Installed Resource Collection
- Goal to clarify what can be published via glue (1.3) to help with accounting what sites are providing.
- Current proposal would be to have a CE per logical sub-cluster.
- This will lead to a serious increase in the amount of information published.
- There will be be support in YAIM for sites.
- For SEs, even though it's 'broken', UniqueID should be the FQDN of the SRM host
- There are clients which needs this.
- Need proper publishing of the control protocols though.
- Storage Areas will publish reserved space
OSG Campus Grids
- Interesting talk on condor based campus grids.
- Using local, grid and BOINC backfill to keep cluster busy.
- Have been able to integrate multiple clusters.
- Integrating new resources is too heavyweight for small sites
- Working on a CELite (live CD or pacman).
- Investigating using VMs to provide specialist environments for VOs - these are booted automatically by condor when needed.
- Problems with certificates in this case.
Alice Experience with CREAM
- Alice have been testing the CREAM CE.
- Used for production after initial testing on PPS.
- They like it! 55k jobs done.
- Direct submission to CREAM CE (submission through the WMS is problematic).
- If a site has LCG-CE and CREAM_CE and want to support ALICE submission to both then they need 2 VO Boxes.
- If the site switches completely then the lcg-ce is no longer required (for ALICE)
- You will need to have a gridftp server somewhere
- Known issues with proxy renewals - ALICE have an approval for long proxies in the meantime.
- This was just the best talk of the day!
- Reprocessing will happen before Christmas.
- DDM high rate tests have started to happen now (millions of tiny files - testing frequency, not volumes).
- There will be 'best effort' operations continuing over Christmas.

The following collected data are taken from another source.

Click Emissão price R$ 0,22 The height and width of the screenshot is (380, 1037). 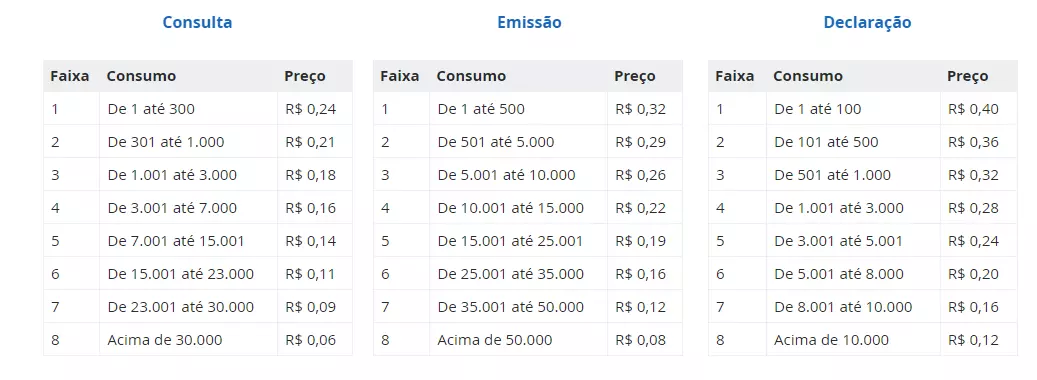coord(640,208)
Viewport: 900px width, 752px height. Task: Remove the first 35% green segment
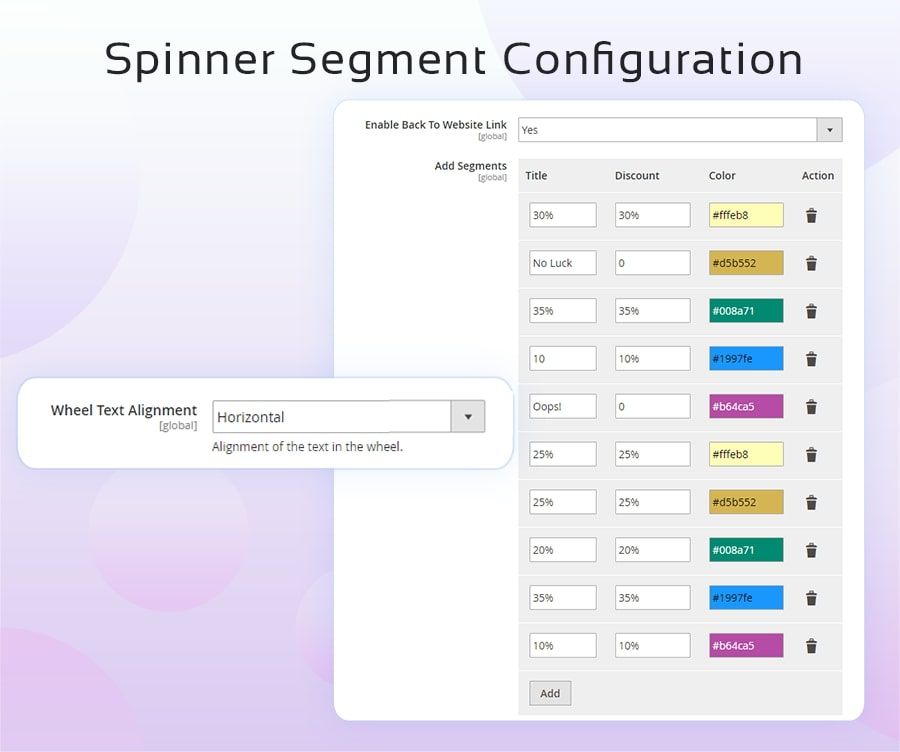811,311
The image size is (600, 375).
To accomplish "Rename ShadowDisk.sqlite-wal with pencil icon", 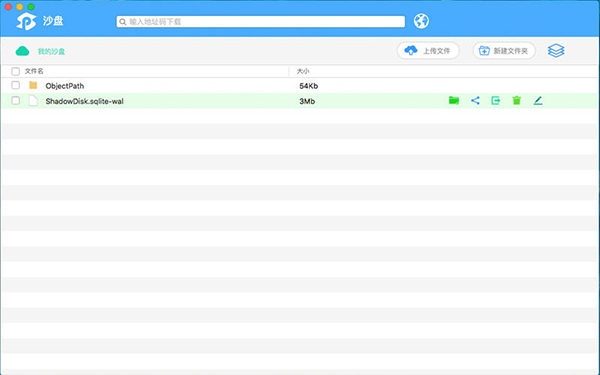I will (538, 101).
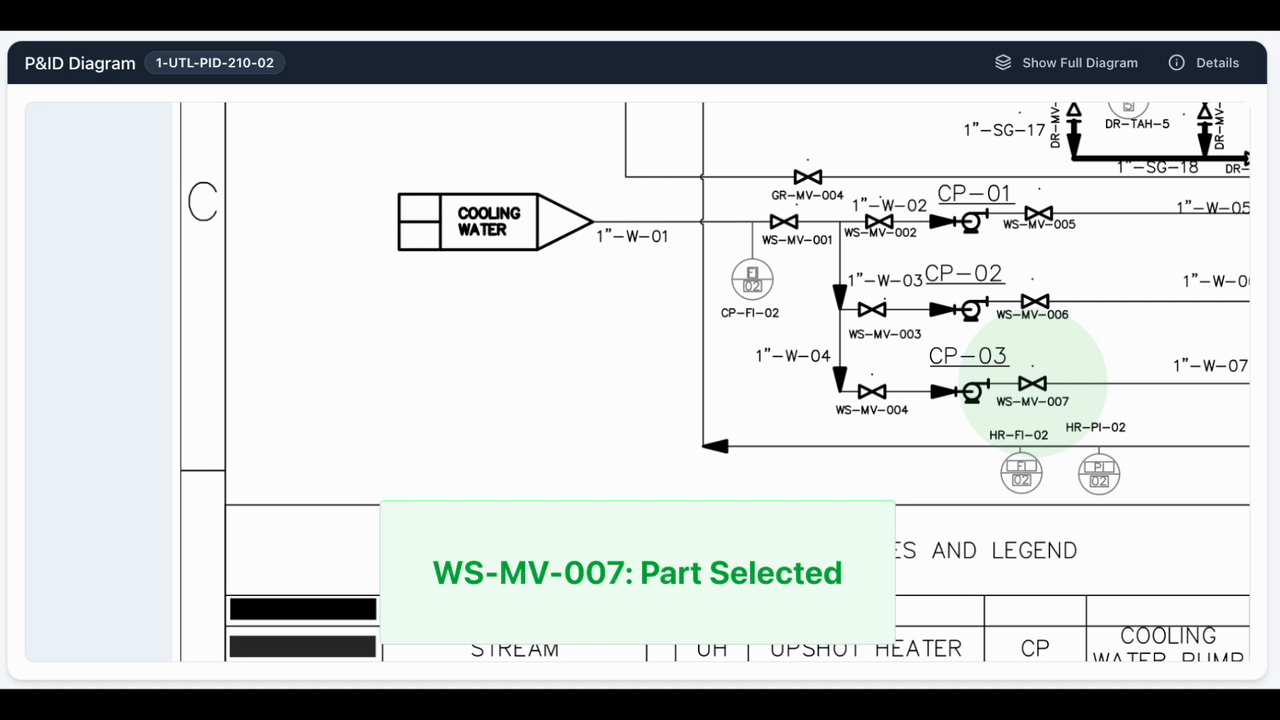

- Top priority is SCAS for pilot jobs.
- Need to be very sure of stability as this becomes a critical SPOF at the sites.
- Experiments will be able to have "opt-in" to SCAS/glexec during testing
- Rollout in February.
- CREAM SE
- Patches for various bugs + proxy renewal.
- Huge patch (almost a new version).
- No submission to CREAM yet. January.
- 1.7.0 version almost certified. January release.
- New patches.
- Upgrade coming.
- x86/x86_64 SL5 WN based on VDT 1.8
- New version using VDT 1.10.
- No bundled SSL - uses system's SSL libraries.
- Python 2.5
- Will put 64bit libraries into lib64.
- There will be real issues with compatibility between different compilers/python versions/architectures.
- gLite 3.2
- SL5, VDT 1.10.
- Markus wants CREAM CEs to be seriously deployed by sites.
- CERN have a job efficiency instrumentation package which they are encouraging VOs to use.
- Looks like no change...
- John presented a summary slide on operations over Christmas.
- Looks like best efforts from everyone.